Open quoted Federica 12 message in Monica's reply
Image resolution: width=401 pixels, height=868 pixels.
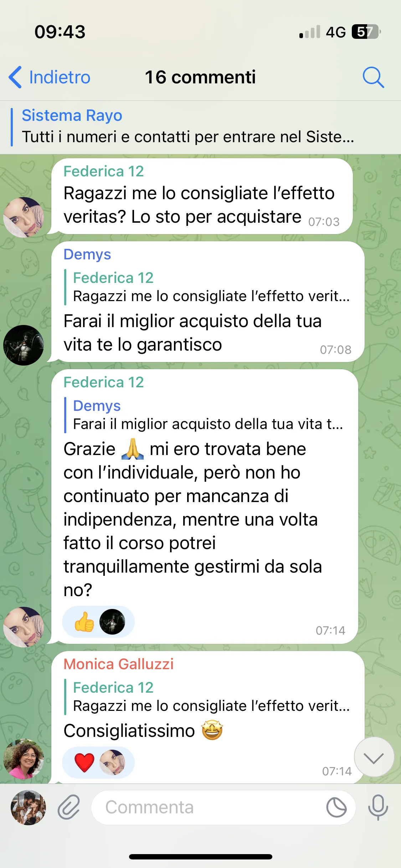208,697
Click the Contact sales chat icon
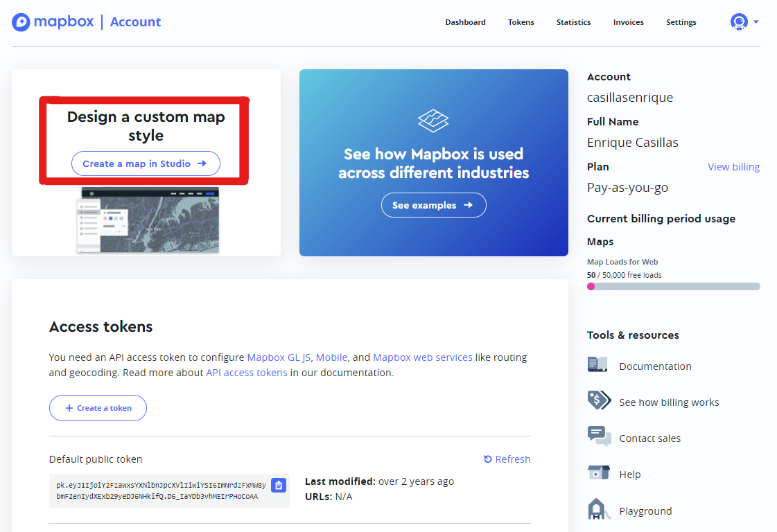This screenshot has width=777, height=532. pyautogui.click(x=598, y=437)
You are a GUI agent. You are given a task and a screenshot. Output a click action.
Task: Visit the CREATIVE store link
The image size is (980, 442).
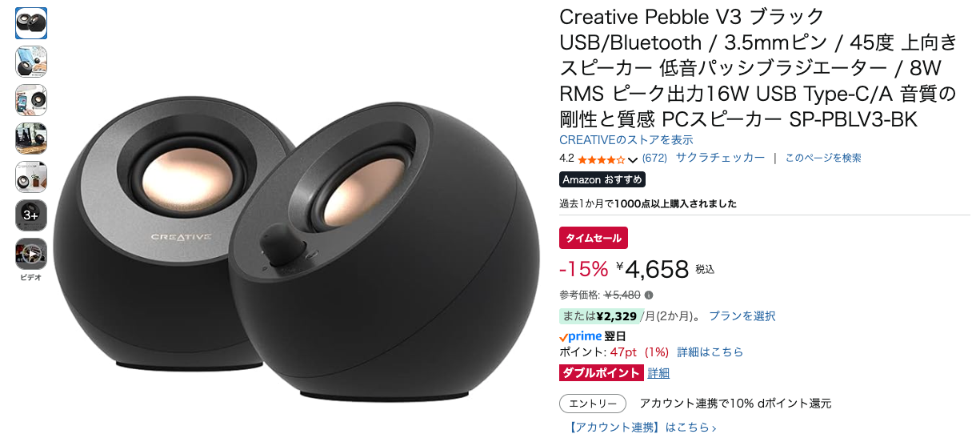pos(626,140)
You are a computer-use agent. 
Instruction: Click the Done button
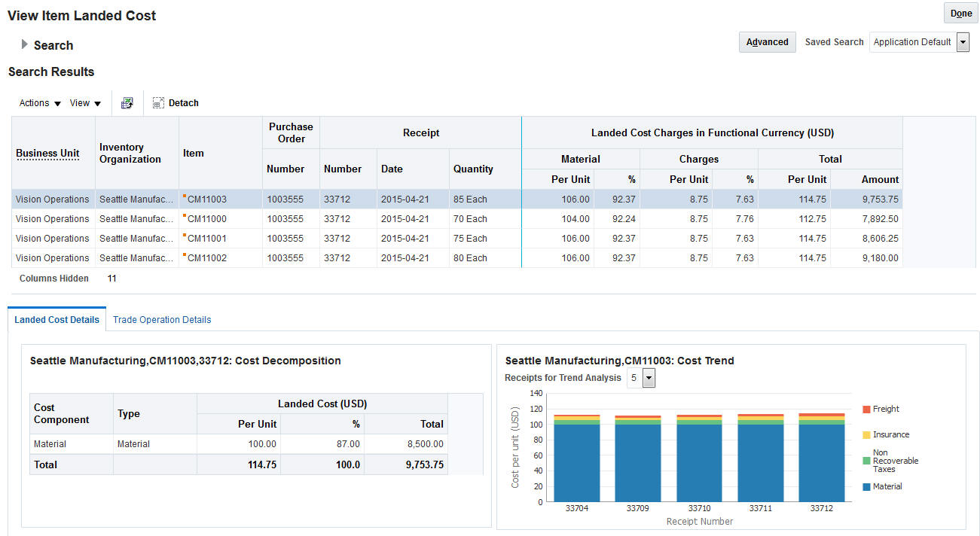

○ ○ ○ ○ ○ ○ ○

Task » When you transcribe these entries, keep every word exact and drop the pictures.

Exercise output »
Open quoted Federica 12 message in Monica's reply
Image resolution: width=401 pixels, height=868 pixels.
208,697
Click the Contact sales chat icon
This screenshot has width=777, height=532. pyautogui.click(x=598, y=437)
You are a GUI agent. You are given a task and a screenshot. Output a click action.
Task: Visit the CREATIVE store link
The image size is (980, 442).
pos(626,140)
You are a computer-use agent. 
Instruction: Click the Done button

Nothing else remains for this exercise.